## Task instructions
Lines from the one containing "Where should I click to: Click the Login" through the last line of the records below are to be repeated exactly.

## Exercise data
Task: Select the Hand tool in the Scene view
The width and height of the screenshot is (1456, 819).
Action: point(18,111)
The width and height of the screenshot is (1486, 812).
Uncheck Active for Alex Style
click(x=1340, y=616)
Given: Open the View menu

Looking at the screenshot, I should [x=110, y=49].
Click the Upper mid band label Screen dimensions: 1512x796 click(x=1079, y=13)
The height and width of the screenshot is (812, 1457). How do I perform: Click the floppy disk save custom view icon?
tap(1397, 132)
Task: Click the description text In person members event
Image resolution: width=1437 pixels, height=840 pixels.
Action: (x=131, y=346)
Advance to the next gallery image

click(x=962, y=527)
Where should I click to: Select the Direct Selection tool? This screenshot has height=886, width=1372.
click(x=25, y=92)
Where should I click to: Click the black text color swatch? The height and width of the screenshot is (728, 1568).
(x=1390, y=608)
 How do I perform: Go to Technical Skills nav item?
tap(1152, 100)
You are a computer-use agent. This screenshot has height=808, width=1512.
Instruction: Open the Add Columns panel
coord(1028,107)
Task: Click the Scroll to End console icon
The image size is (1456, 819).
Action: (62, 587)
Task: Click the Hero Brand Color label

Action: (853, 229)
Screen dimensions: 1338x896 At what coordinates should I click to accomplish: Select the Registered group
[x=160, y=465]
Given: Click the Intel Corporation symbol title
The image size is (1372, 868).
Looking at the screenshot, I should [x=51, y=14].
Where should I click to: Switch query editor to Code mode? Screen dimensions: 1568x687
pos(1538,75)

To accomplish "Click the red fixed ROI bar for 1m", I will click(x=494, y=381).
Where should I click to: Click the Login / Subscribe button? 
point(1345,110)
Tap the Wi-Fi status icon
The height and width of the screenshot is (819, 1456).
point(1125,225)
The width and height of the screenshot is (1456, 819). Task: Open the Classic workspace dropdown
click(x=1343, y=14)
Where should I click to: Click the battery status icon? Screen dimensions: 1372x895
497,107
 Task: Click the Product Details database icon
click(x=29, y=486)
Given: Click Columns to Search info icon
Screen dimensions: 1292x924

## Reply to the exercise
Where should I click to: Click the Login / Subscribe button? 
point(1345,110)
Tap the Wi-Fi status icon
The height and width of the screenshot is (819, 1456).
point(1125,225)
The width and height of the screenshot is (1456, 819). Task: Open the Classic workspace dropdown
click(x=1343, y=14)
Where should I click to: Click the battery status icon? Screen dimensions: 1372x895
497,107
 Task: Click the Product Details database icon
click(x=29, y=486)
Given: Click Columns to Search info icon
Screen dimensions: 1292x924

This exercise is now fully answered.